©Arlene Taylor PhD
The topic of gender differences is at once exciting and open to misunderstanding if not downright intimidating. Human beings have been arguing about and surviving gender differences for eons, although sometimes the process hasn’t been accomplished with much understanding or grace, to say nothing of enjoyment! What is for certain is that none of us has all the answers or possesses the definitive edge on truth, especially in the area of male/female differences. There are a couple of caveats to consider.
It’s important to avoid ascribing characteristics to an entire gender based on the fact that we know one man or one woman very well. Some so-called gender differences may relate more to other factors such as sensory system preference, extroversion-introversion preference, thinking process preference, past personal experiences, and strong beliefs or expectations
When you react out of proportion to any given situation, especially when the situation involves cross-gender communication, the overreaction typically relates to the something in your past. Something about the current situation reminded your brain of a past event (e.g., unhealed woundedness, unrecovered grief event, abuse, shaming) and brought the force of that event to bear on the present. An overreaction can be a gift of sorts, a clue to encourage you to become your own Sherlock Holmes and do some family-of-origin work. Certainly it can help to avoid shooting the messenger and to avoid blaming the individual in the present whose actions may simply have served as a trigger for your own memory processes.

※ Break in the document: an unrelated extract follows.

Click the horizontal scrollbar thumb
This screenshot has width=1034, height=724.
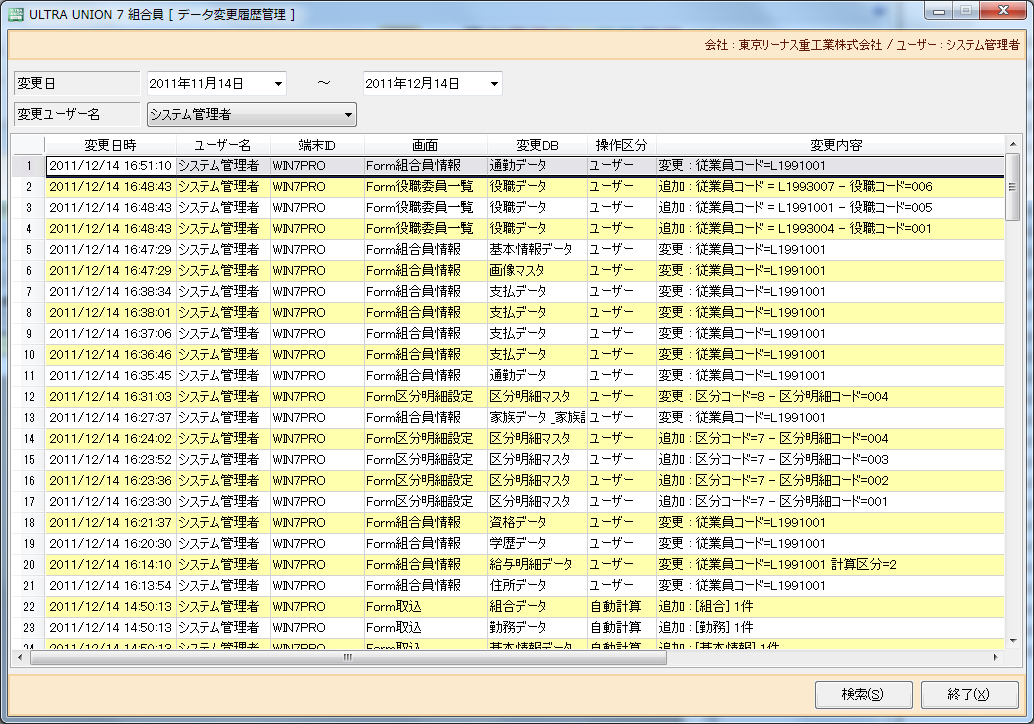[x=347, y=658]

Who you are is determined in large part by the nature/nurture puzzle. In this context, the word nature refers to your internal genetic programs that tell the brain how to develop and function. Nature includes your generational inheritance of genes and chromosomes as well as your innate giftedness (e.g., gender brain preference, extroversion-introversion preference, sensory system preference, thinking process preference, and sex-preferred behaviors). According to Andreasen, roughly half of the human genes are devoted to determining characteristics of your brain.
The word nurture, on the other hand, refers to external environmental factors that act upon the brain to shape its development. It includes exposure to hormones and other substances or activities during gestation as well as all the external environmental experiences that occur after birth. It also includes behavioral patterns that are passed down to you in your family lines, behavioral patterns that will likely also influence the subsequent generations. Nurture also includes your opportunities, disasters, experiences, personal choices/decisions, and the accumulated effect of what you have learned.
Nature and nurture clearly collaborate during gestation but they collaborate after birth, as well. For example, within 24 hours of birth baby girls focus more intently on the caregiver. If spoken to, the amount of time the baby girl focuses with attention increases even more.
The question then becomes: “Does the caregiver talk more to baby girls than baby boys because of the response received from the baby girls?” If so, to what extent does nurture (e.g., caregiver behaviors) exaggerate an innate difference?
The nature-nurture answers impact every area of life for your entire life including:
- Level of wellness
- Learning style
- Career choices
- Approach to politics/religion
- Overall success
- Comfort level
Nature and nurture are so closely related to one another that by the age of one year it’s almost impossible to separate the contribution of nature versus nurture.